Publication date: Available online 20 September 2018
Source: Journal of Oral and Maxillofacial Surgery
Author(s): Sarra Cristofari, Kessara Rem, Marc Revol, Michael Atlan, Alessio Stivala
Abstract
Purpose
Lower-lid defects involving more than 75% of lid's length or attaining the cheek are usually reconstructed by a Mustardé rotational cheek flap. This solution often induces a postoperative ectropion. Texier's procedure (upper lid myocutaneous flap and a chondro-mucosal alar graft) is usually indicated for one-step reconstruction of less than 50% long full thickness defects of the lower lid.
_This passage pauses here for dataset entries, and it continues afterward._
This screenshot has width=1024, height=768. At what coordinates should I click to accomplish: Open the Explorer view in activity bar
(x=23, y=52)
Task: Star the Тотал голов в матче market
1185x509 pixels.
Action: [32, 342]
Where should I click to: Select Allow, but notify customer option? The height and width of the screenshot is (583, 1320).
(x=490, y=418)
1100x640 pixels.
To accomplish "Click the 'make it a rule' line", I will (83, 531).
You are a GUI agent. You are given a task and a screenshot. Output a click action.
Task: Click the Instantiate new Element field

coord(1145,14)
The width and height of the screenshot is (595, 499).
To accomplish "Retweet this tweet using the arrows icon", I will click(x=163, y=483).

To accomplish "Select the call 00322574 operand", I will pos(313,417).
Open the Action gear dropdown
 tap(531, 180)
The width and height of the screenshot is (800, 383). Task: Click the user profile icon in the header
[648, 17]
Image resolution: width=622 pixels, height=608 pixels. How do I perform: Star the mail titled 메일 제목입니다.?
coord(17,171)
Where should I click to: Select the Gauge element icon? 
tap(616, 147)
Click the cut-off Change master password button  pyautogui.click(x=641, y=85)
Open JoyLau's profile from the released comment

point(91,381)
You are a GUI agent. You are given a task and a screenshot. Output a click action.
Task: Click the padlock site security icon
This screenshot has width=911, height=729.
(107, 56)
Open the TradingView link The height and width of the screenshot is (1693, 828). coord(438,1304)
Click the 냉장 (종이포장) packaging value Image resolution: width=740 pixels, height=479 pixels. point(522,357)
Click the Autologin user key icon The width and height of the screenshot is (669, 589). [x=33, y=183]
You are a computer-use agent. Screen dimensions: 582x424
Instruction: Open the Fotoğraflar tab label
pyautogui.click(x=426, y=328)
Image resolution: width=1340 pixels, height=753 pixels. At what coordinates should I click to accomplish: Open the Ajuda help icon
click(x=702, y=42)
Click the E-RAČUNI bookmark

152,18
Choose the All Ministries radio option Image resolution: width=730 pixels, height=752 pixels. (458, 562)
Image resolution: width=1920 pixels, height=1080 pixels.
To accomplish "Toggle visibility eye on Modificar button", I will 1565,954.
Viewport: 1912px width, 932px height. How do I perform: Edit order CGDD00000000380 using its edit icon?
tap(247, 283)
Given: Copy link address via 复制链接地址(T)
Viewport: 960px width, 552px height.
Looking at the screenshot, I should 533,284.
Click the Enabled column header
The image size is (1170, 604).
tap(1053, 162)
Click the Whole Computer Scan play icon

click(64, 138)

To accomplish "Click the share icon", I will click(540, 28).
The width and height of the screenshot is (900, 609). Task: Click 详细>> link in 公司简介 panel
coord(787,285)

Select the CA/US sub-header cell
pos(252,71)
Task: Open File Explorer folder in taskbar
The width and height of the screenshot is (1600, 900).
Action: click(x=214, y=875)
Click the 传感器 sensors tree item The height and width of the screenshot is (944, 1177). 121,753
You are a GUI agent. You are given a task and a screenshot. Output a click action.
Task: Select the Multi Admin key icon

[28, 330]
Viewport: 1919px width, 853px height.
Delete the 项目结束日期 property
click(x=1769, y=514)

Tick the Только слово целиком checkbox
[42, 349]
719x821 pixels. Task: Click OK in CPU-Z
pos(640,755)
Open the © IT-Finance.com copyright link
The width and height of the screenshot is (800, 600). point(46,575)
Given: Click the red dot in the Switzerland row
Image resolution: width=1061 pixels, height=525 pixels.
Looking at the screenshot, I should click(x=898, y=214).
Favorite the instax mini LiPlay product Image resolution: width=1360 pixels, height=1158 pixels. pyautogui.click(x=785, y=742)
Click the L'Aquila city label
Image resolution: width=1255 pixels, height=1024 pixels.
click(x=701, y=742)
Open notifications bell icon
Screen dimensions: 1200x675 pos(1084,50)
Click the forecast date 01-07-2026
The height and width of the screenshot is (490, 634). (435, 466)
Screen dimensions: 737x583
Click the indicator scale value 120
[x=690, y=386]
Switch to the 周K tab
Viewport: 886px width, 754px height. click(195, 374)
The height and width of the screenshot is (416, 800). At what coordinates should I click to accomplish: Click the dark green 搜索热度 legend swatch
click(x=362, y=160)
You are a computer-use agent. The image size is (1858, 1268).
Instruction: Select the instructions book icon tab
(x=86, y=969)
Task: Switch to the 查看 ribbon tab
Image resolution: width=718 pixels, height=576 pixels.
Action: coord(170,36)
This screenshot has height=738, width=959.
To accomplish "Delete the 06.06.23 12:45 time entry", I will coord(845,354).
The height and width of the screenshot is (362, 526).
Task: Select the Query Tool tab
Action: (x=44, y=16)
This retrospective study aimed to evaluate larger indications of Texier's procedure for full thickness defects of the lower lid, and the results on defects longer than 50% or even 75% of the length of the lid, in combination with a chondromucosal nasal septal graft for over 75% length-defects.
Materials and Methods
All lower lid reconstructions using Texier's procedure over a period of 29 months were retrospectively included. Data regarding post-operative complications, and patients' satisfaction were collected.
Results
Fifteen patients were included, of which one third had a 50% or less defect of the lower lid, one third presented with a defect from 50 to 75%, and one third had a defect of 75% or more. In this last group, reconstruction included a septal graft. The mean follow-up was 35 months. Transitory palpebral edema was present in 100% of patients, and lasted 8 months on average. No postoperative ectropion, nor nasal alar retraction on the graft donor site were observed. Mean satisfaction score was 2,86/3.
Conclusions
Texier's procedure can be used at first-line to reconstruct most full thickness defects of the lower lid, including subtotal lid-length defects.